Cyber Incident Victim: House of Representatives
Date:
Mar 2024
Location:
Philippines
Summary
The House of Representatives website experienced a severe distributed denial-of-service (DDoS) attack, with over 541 million malicious attempts flooding its servers to disrupt public access. The attack caused intermittent downtime, prompting ICT experts to deploy Cloudflare defenses, restart servers, and display maintenance notices while successfully restoring functionality without data compromise. Originating IPs suggested sources across multiple countries, though potential VPN use obscured true locations. Officials confirmed no institutional or personal information was breached and reported the incident to national cybersecurity authorities for further investigation.
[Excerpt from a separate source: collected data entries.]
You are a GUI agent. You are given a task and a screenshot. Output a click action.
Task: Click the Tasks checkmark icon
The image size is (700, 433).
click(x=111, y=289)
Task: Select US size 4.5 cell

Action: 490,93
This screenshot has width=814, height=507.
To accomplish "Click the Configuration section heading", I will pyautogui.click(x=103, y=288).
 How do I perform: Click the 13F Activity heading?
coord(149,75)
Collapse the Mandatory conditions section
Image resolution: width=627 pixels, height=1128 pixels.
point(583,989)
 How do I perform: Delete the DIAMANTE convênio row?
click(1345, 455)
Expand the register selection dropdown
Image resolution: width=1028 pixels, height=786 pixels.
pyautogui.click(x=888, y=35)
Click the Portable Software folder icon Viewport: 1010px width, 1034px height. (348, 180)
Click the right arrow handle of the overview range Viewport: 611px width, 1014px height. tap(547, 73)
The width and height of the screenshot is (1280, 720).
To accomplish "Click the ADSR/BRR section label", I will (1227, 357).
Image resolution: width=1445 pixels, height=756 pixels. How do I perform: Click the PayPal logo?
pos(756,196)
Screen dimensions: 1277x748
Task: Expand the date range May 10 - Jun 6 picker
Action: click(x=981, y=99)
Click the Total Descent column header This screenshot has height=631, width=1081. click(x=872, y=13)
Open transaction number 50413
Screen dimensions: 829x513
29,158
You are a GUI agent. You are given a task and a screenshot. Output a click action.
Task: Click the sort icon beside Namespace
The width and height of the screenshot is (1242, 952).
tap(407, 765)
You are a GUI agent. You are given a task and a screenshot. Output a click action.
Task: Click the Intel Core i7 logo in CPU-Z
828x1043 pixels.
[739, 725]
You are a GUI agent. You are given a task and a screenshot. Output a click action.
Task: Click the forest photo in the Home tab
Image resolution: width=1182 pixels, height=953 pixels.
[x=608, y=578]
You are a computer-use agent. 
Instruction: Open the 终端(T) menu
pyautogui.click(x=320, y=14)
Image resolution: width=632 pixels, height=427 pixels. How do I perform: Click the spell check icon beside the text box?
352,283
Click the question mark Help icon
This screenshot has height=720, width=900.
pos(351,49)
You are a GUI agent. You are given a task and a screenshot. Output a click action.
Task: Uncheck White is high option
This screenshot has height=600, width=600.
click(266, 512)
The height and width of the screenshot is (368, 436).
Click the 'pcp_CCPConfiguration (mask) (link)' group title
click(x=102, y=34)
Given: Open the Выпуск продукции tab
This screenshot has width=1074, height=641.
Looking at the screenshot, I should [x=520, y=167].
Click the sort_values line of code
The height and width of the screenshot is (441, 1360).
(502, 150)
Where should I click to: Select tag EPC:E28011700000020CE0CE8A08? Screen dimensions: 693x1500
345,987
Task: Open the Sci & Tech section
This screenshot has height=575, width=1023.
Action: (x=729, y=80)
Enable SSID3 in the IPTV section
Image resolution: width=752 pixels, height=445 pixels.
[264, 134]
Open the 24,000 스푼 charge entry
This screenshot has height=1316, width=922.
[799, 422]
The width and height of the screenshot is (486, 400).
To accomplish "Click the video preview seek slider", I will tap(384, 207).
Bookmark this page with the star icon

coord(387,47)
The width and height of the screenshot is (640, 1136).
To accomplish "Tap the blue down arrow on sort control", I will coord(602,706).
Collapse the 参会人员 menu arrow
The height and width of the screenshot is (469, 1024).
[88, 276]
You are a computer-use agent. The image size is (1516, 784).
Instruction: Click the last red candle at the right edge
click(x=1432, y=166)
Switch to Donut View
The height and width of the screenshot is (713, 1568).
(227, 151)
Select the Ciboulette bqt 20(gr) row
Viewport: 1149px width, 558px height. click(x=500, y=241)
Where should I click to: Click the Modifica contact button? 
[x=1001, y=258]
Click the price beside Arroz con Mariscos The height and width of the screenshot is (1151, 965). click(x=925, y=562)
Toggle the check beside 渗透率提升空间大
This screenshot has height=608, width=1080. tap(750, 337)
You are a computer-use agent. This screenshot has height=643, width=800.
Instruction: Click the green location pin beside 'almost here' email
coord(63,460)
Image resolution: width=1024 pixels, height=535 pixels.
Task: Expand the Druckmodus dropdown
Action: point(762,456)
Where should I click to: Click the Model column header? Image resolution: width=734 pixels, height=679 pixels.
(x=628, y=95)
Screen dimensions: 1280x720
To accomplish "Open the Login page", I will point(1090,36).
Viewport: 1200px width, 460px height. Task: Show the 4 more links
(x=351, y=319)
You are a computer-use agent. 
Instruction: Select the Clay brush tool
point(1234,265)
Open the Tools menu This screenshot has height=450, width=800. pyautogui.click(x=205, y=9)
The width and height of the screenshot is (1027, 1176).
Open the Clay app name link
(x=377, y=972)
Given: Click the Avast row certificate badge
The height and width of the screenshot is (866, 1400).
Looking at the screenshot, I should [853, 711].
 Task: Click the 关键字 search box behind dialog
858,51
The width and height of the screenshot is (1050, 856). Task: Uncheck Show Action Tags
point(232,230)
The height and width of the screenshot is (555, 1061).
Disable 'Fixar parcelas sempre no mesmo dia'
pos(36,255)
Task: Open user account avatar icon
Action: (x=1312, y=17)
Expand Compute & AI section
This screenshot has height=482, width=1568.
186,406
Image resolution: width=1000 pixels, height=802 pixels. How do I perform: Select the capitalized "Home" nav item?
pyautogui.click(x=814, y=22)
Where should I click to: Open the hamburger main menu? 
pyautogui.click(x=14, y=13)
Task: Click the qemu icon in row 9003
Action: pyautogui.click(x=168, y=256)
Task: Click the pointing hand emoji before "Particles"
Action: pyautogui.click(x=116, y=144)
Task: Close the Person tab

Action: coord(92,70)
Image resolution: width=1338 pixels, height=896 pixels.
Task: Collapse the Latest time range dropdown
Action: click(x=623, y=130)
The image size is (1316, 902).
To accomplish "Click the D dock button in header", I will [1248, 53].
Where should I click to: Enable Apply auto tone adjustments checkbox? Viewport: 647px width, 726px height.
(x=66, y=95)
| CIA Posture | Motives | Tactics, Techniques & Procedures |
|---|---|---|
| Available to members | 2 motives | 1 technique |
| Threat Actors | Type | Location |
|---|---|---|
| 0 actors | Available to members | Available to members |
Description
On March 13, 2024, the House of Representatives of the Philippines experienced a significant distributed denial-of-service (DDoS) attack targeting its official website. The attack commenced with an initial surge of 53.72 million malicious requests recorded between 8:00 AM and 9:00 AM local time, overwhelming the site’s infrastructure and causing intermittent downtime. By 2:52 PM, the assault intensified dramatically, generating an additional 487.93 million attacks, bringing the total to 541.66 million malicious attempts within a single day. This marked the most severe cyber incident against the institution since a prior attack in October 2023, with the primary objective of flooding the website’s servers to render it inaccessible to the public. House Secretary General Reginald Velasco confirmed the attacks originated from multiple geolocations, including Indonesia, the United States, Colombia, India, Russia, Tunisia, Thailand, and Greece, though he acknowledged these indicators might be obscured by attackers’ use of virtual private networks (VPNs).
The House Information and Communications Technology Service (ICTS) team responded by deploying Cloudflare’s mitigation services to filter malicious traffic, temporarily displaying an “under maintenance” notice while restarting servers to restore functionality. They successfully contained the attack by blocking all identified threats and reported the incident to the Department of Information and Communications Technology (DICT) for further investigation. Velasco emphasized no personal, institutional, or operational data was compromised during the breach, assuring the public that backend systems remained secure. Normal website operations resumed following these interventions, with no subsequent attacks detected as of March 14. The ICTS team maintained continuous monitoring for anomalous activity, while House leadership formally requested the DICT determine the attack’s origins—whether domestic or foreign actors—and whether motivations involved financial extortion, political destabilization, or other objectives.